Personally, I didn’t think we did badly. We saw Emmanuel Macron coming in France (he was elected president in May); we thought Angela Merkel would continue in Germany. Our big flaw was that we assumed the next British election would be this year, by which time we assumed the Jeremy Corbyn phenomenon would have blown itself out. We didn’t realise that it would take two elections to do it. Our discussion about who might succeed Corbyn was inconclusive, listing Clive Lewis, Lisa Nandy, Keir Starmer and Angela Rayner before settling uncertainly on Sadiq Khan, on the grounds that his first term as mayor of London would end at the time of the 2020 general election.

I would say, as a glass-half-full person, that this was impressive futurology, with three of those names featuring in the current leadership and deputy leadership elections, but some of my fellow forecasters are more critical. Whatever the reason — it may be that they didn’t approve of the excesses of ritual self-flagellation that have marred previous gatherings — we failed to meet to predict what would happen in 2018 and 2019.

Now, however, we are back. It was a French restaurant this time, rather than Chinese, but the essential business, over steak tartare and lemon sole rather than dim sum, was the same.

With the hors d’oeuvres we discussed the US election. This was really just a warm-up exercise. We thought the Democratic candidate would be Bernie Sanders or Joe Biden. This was before the Iowa caucuses, where the results are still not complete but in which Biden came fourth — although that hardly matters because we predicted Donald Trump would be re-elected.

The serious discussion over the main course turned to Boris Johnson’s cabinet reshuffle. All participants were reluctant to commit themselves, which, given that my sources tell me that the prime minister has not made any final decisions yet, is not surprising.

We thought the most interesting question was what would happen to Michael Gove, currently parked in a troubleshooting role at the Cabinet Office. There was general agreement that the best plan would be to create a new green department, taking energy and climate change out of the business department, possibly combining it with the environment, food and rural affairs, and to put Gove in charge of it, along with responsibility for the big UN climate change conference in Glasgow in November.

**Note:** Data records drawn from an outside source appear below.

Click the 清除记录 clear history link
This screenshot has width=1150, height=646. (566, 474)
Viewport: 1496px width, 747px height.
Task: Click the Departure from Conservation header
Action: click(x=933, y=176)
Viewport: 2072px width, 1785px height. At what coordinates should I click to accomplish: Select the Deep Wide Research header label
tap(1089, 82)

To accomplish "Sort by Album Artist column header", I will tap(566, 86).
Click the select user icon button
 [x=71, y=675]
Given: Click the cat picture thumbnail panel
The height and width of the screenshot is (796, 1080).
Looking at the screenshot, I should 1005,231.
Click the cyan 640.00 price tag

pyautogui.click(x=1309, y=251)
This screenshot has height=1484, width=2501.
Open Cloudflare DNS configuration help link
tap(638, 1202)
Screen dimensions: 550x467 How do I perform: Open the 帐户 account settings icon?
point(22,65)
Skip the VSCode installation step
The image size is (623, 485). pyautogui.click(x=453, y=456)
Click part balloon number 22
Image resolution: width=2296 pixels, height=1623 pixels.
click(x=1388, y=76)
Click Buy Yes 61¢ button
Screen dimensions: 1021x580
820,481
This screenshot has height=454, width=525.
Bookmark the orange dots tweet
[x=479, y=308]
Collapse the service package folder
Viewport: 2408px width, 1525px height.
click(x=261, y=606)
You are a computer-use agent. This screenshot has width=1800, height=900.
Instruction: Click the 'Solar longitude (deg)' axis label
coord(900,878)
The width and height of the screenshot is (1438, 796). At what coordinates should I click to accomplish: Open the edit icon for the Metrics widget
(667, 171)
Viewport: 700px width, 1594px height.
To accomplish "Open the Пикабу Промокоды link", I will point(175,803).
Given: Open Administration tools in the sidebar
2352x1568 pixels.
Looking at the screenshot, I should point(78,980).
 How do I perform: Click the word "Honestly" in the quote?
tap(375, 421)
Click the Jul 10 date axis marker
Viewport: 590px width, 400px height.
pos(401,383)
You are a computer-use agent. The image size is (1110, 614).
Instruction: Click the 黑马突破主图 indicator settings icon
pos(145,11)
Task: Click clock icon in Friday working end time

The climate change conference is likely to be a failure, because neither the US nor China has any interest in its succeeding, but Gove is best placed both to exceed low expectations and to use it to burnish the government’s green credentials. Only he has the green credibility to offset the damage done by the clumsy sacking of Claire O’Neill, the Tory former minister, who had been in charge of the conference.

Our discussions about the new shadow cabinet were more detailed. We all assumed that Starmer and Rayner would win as Labour leader and deputy leader. Contrary to my view a month ago that Starmer would appoint Rachel Reeves or Yvette Cooper as shadow chancellor, the majority view now was that Lisa Nandy is likely to get the all-important post. She is doing well in the leadership campaign, while Rebecca Long-Bailey is doing badly enough to be safely overlooked. Long-Bailey, the author of the Green New Deal, which she still insists on calling the Green Industrial Revolution, could shadow whichever department ends up being responsible for climate change.

For serious Kremlinologists, there is the question of whether Nandy or Rayner would stand in for Starmer at Prime Minister’s Questions; again, the majority favoured Nandy. We thought Emily Thornberry, who stood in for Corbyn until the task was handed to Long-Bailey, would continue as shadow foreign secretary and that Cooper would return as shadow home secretary.

For the rest, we thought the Scottish National Party would win a majority in the Scottish parliament elections next year, but that there would not be a second independence referendum by the time of the next UK general election — which we expected in May 2024. The majority predicted another Conservative majority in that election; a minority went for a hung parliament in which Labour could form a minority government. No one thought the UK would rejoin the EU in our lifetimes.

The most difficult and divisive question was to say when Dominic Cummings, the prime minister’s prime adviser, will leave the government. No one thought he would leave this year, but a range of guesses between 2021 and 2024 meant we had that one covered.

Before we could get on to the testing question of who will succeed Johnson as leader of the Conservative Party, the bill arrived. So you will have to wait until next year’s dim sum supper for the answer to that one.